[Stored data entries]
◆ ◆ ◆ ◆ ◆ ◆ ◆
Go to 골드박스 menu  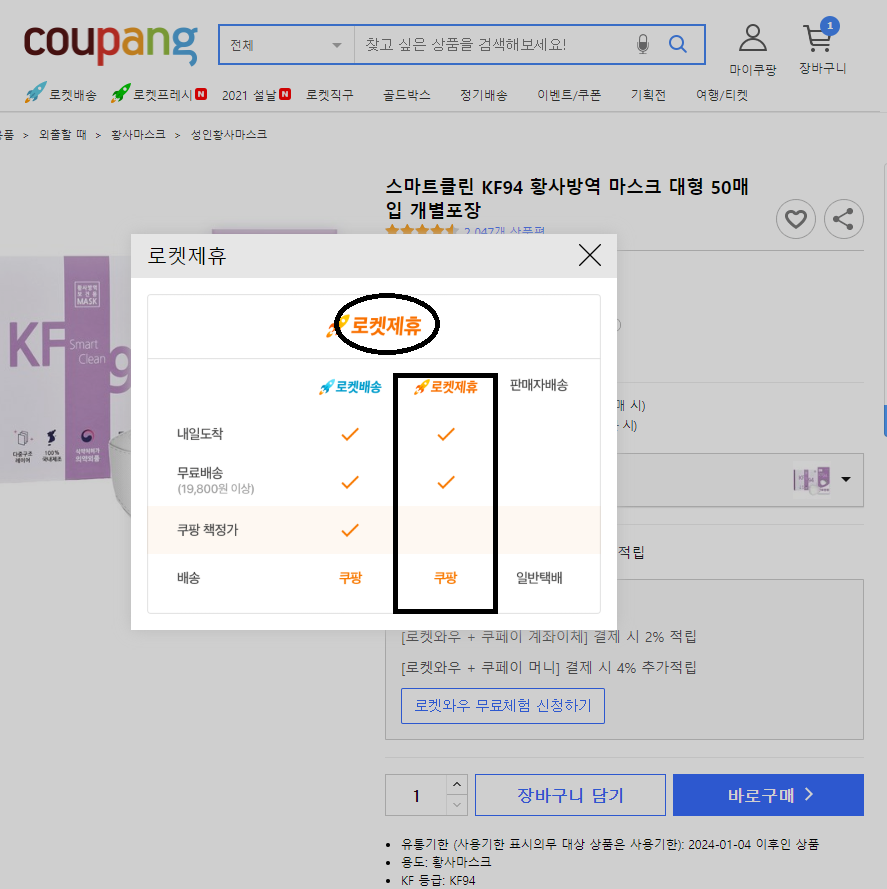click(407, 95)

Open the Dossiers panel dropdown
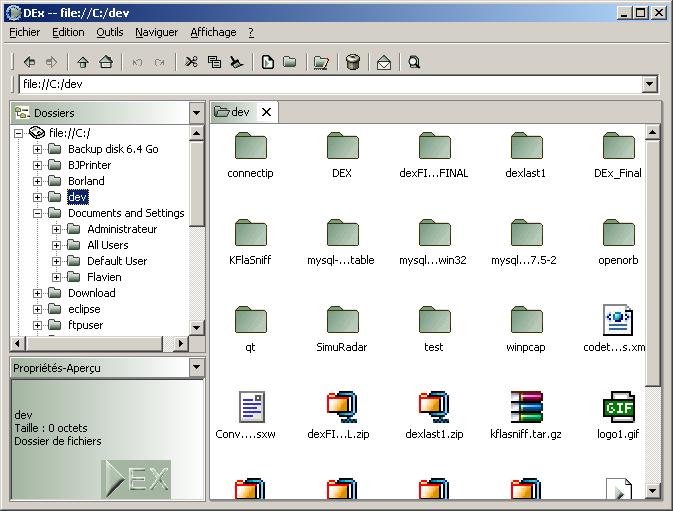196,113
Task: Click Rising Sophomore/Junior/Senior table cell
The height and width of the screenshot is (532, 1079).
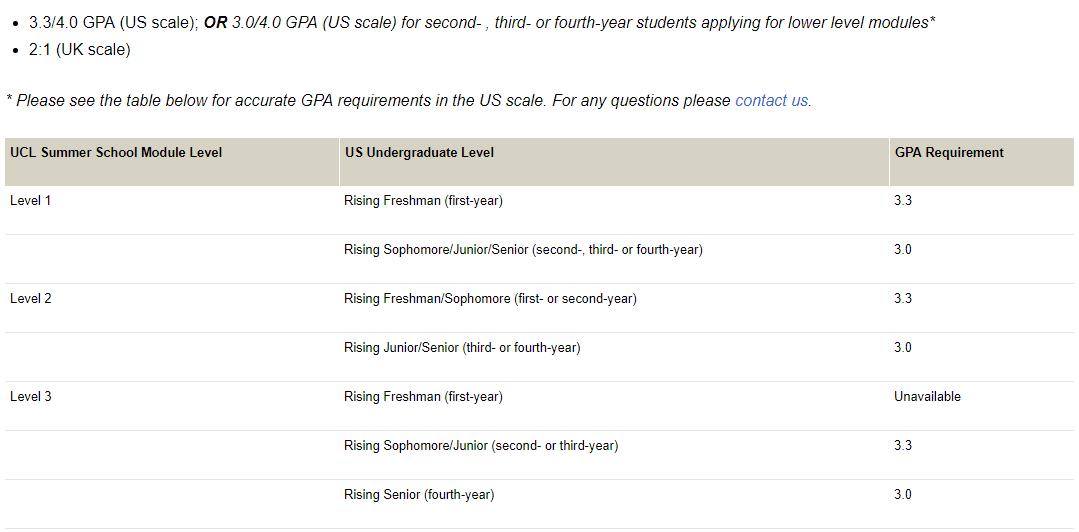Action: tap(523, 250)
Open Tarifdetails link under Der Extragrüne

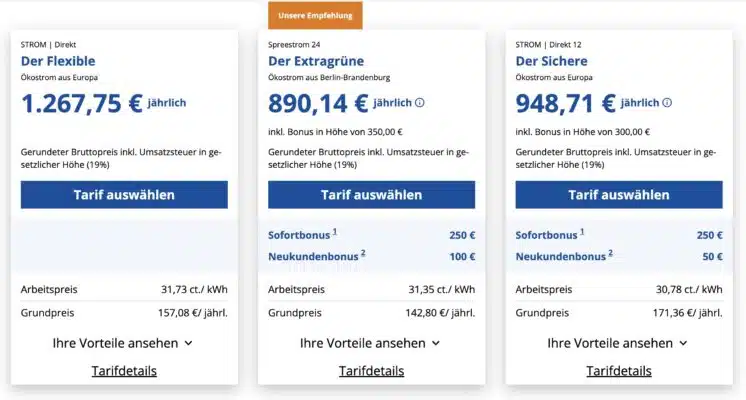pyautogui.click(x=372, y=371)
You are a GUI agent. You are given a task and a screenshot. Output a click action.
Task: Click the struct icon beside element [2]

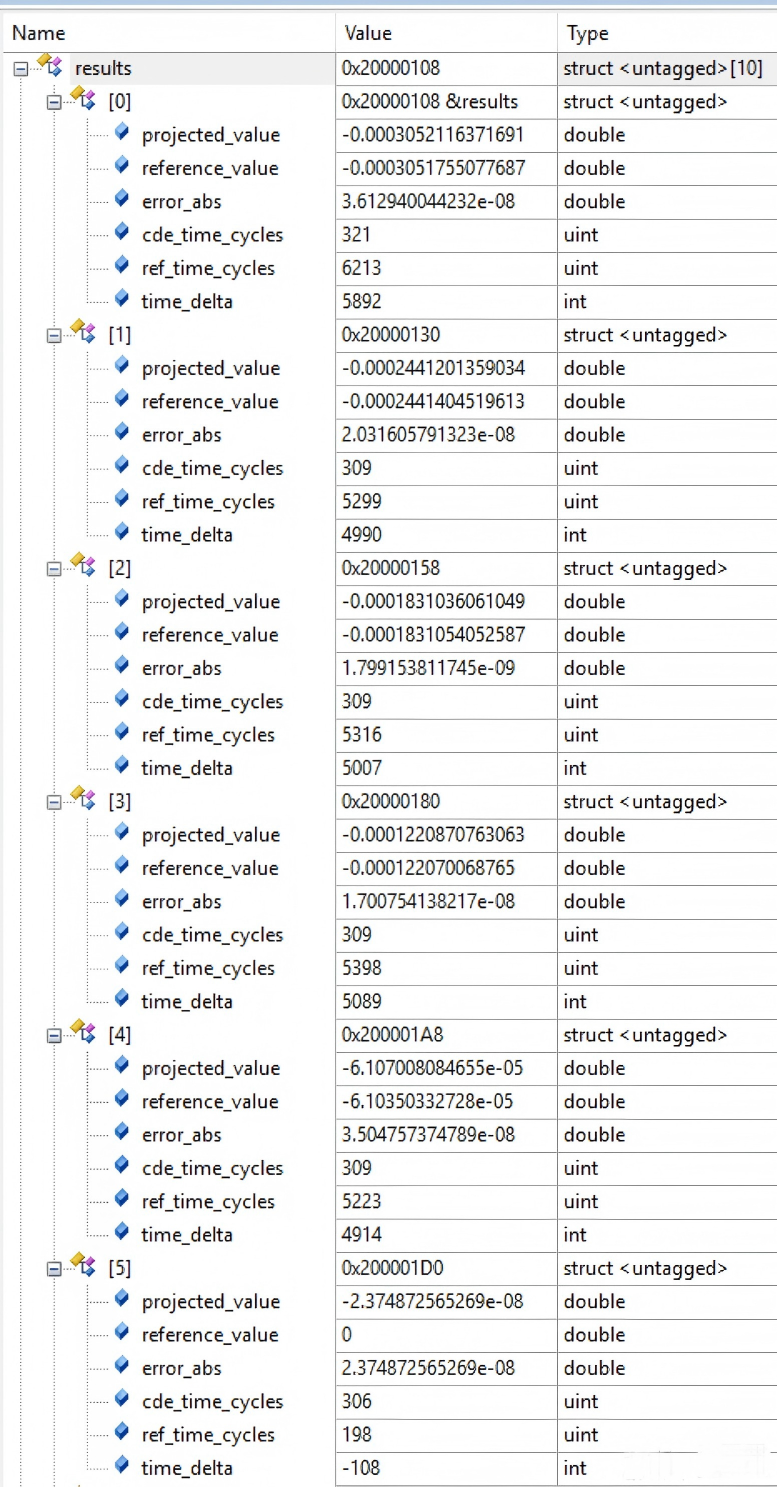(82, 567)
◆ ◆ ◆ ◆ ◆ ◆ ◆
** DESCRIPTION OF THE TASK **
With the pictures excluded, the line containing "Open Tarifdetails link under Der Extragrüne" and every line after it through the end of the data above are to be transcribed exactly, and nothing more.

** RESULT BELOW **
Open Tarifdetails link under Der Extragrüne

pyautogui.click(x=372, y=371)
You are a GUI agent. You are given a task and a screenshot. Output a click action.
Task: Click the struct icon beside element [2]

(82, 567)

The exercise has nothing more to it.